▸ **ASSIGNMENT**
Extend the text below about gas sensors for food quality control, continuing from its final line.

━━ EXCERPT TO READ ━━

Modern food production involves many complex processes that need to be controlled to ensure food safety and food quality.
The proliferation of national and international guidelines, ordinances and laws on food quality and safety means that stricter controls through governmental agencies and/or in-house quality assurance systems (Hazard Analysis Critical Control Point, HACCP-concept) are required. This frequently involves time-consuming and expensive intermediary steps, since individual production processes have to be monitored analytically in the control laboratory.Such controls generate additional financial burdens that disproportionately affect small and medium enterprises.
So-called on-line methods, integrated into the production process, save time and money, but are currently restricted to measuring the simplest chemical and physical parameters such as pH and temperature. More complex systems are under development, but are not yet reliable enough for commercial application.
In cooperation with the Fraunhofer Institute for Physical Measurement Techniques (IPM) a robust and cost effective gas sensor array for the rapid detection of volatile compounds should be elaborated in the scope of a Fraunhofer Research Project. The gas sensor array is intended for application in various areas of food industry:
- Incoming goods control
- Process control
- Storage and transport.

━━━
━━ DATASET ENTRIES ━━

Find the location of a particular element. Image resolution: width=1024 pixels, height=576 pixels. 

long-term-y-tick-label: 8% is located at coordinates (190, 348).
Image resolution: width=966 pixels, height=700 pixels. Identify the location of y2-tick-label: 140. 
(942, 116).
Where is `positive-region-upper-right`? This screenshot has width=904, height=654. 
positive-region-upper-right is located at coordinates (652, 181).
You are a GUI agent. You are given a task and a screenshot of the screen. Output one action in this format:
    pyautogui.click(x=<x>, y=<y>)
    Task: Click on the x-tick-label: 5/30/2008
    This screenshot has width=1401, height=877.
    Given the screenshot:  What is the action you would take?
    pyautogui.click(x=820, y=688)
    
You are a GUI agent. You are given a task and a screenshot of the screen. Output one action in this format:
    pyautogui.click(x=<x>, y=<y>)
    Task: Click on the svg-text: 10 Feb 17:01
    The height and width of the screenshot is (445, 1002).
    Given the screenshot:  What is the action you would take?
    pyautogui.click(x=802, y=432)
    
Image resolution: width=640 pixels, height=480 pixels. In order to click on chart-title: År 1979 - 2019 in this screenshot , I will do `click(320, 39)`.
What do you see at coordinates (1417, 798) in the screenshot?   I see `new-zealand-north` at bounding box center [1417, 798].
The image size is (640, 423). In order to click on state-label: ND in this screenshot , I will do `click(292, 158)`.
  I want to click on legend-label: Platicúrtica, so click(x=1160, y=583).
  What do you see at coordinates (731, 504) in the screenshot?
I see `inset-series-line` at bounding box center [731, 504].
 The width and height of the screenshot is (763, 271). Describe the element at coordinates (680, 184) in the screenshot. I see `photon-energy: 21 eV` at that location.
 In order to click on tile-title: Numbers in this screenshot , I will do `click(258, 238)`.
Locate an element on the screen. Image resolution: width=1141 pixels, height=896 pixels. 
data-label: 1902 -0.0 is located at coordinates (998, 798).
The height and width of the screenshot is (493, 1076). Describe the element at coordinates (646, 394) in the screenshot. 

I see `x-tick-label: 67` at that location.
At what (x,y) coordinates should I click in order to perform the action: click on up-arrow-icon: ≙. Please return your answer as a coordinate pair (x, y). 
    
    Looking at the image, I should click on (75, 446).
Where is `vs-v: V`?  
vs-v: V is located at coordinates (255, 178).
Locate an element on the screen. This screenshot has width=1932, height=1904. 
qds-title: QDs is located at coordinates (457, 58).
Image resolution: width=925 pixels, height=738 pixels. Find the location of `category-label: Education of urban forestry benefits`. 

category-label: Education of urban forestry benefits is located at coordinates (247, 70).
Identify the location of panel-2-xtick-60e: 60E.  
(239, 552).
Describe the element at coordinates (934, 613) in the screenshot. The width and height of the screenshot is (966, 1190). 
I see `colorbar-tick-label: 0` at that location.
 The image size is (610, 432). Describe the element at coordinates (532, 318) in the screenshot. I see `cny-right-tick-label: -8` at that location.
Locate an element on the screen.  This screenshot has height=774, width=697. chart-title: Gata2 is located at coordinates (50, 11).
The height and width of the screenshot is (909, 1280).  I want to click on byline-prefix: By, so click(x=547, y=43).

━━━

▸ **ANSWER TO THIS EXERCISE**
We used commercially available, inexpensive metal oxide sensors (Fig. 1), which are already used in waste gas and ventilation controls, and in fire detectors and combined them into a system that follows the principles of gas chromatography. Unlike alternative systems with a similar role (so-called electronic noses), this system uses a chromatographic separation column which splits a gas mixture and feeds the sensors with the individual substances (Fig. 2).
In the first project phase, the single components were selected according to the analytical requirements. In the second project phase, proof of principle was established by combining the components into a complete system.
Initial tests were carried out with standard substances, and our bespoke metal oxide sensors were tested against commercial sensor arrays. The four standard substances could be detected within six minutes (gas chromatography would normally take 45 minutes). Although the reproducibility of the sensor test was comparable to the reference analysis, the sensitivity was up to ten-fold higher.
Further experiments were carried out to address practical issues, such as the detection of bacterial contamination, which was achieved considerably faster by the application of volatile metabolites than using traditional microbiological techniques. In our approach, the volatile metabolites were identified using headspace gas chromatography. In a second step, the experimental approach was transferred to the sensor system. The results are presented in Fig. 3.